For Stage I non-seminoma that has high risk features, what is the preferred way to treat these patients?
Surveillance is the preferred option, the 2nd option is adjuvant chemo w/BEP for 1 cycle, 3rd preferred option is PLND
What is Stage Is for non-seminoma and what is the tx?
Tumor marker elevation despite orchiectomy. You give BEP for 3 cycles or EP for 4 cycles.
For Stage IIA non-seminoma if the markers are negative what do you do? What if they are persistent?
Negative-RPLND or you can consider BEPx3 cycles or EPx4 cycles. Tumor markers persistent-BEPx3 cycles or EPx4 cycles.
Stage IIB non-seminoma what is the tx?
So the preferred option is BEPx3 cycles or EPx4 cycles. You can consider RPLND in highly selected cases if the markers are neg and they have limited lymph node dx in the RP.
For those patients who undergo a RPNLD in non seminoma with stage IA, IB, or IIA, or IIB what do you do depending on the lymph node size?
Remember pN2-EPx2 cycles and N2-BEPx3 cycles or EPx4 cycles, but N3 is rare. For N0-surveillance. N1-prefer surveillance but can consider EPx2 cycles.
Remember for germ cell tumors that were treated with chemotherapy what do you need to look for to see if a response occurred?
Look to see if either the tumor markers are still elevated and/or there are residual masses!
What do you do for non-seminoma after primary chemo where imaging shows no mass or residual mass less than 1cm and neg markers?
Surveillance is preferred. Can also consider RPLND (Cat 2B) Viable tumor found-give 2nd line chemo options.
What do you do for non seminoma after getting primary chemo and they have residual mass greater than 1cm, but neg tumor markers?
RPLND is preferred here. Remember if viable tumor is found: VIP, TIP, VeIP, or EP for 2 cycles
If after chemotherapy for non seminoma they have a PR: there are residual masses with normal tumor markers or mildly elevated and normalizing tumor markers and repeat biopsy shows residual tumor (e.g. embryonal, yolk sac) what do you do?
2nd line chemo options: EP, TIP, VIP, VeIP for 2 cycles.
What if after chemo for non-seminoma they have a PR where there is a residual mass with elevated and rising tumor markers?
You consider VeIP, TIP, VIP or you can do high dose chemo w/stem cell transplant: Carbo or Cis/Etoposide or Paclitaxel/ifosfamide/Carbo/Etoposide.

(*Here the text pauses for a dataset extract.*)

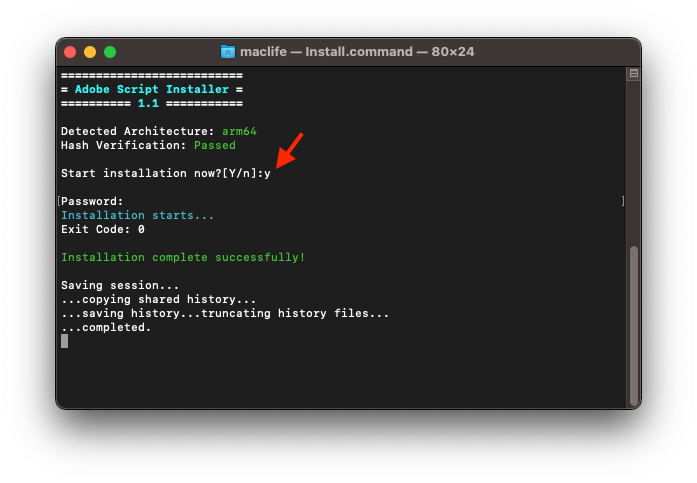Click the 'Exit Code: 0' line

pos(103,229)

What if after primary tx of a non-seminoma they have a PR w/residual masses, but the tumor markers are normal, what do you do?
So the only option here is to surgically resect (if it may also require node dissection), you have to rule out if there is viable tumor left or teratoma/necrosis. A small minority of patients will need additional chemo here. Teratoma-observation. Viable tumor-EP, TIP, VIP, or VeIP for 2 cycles.
For Stage IA or IB seminoma what is the preferred tx and what are the other options? Giving RT can lead to what late term? IA: pT1, N0, S0 IB: pT2-4, N0, S0
Observation! But you can do Carboplatin for 1-2 cycles, or consider RT. RT long term can lead to bladder, gastric, kidney, colorectal, and pancreatic cancer.
For Stage Is for seminoma, what is the preferred treatment here?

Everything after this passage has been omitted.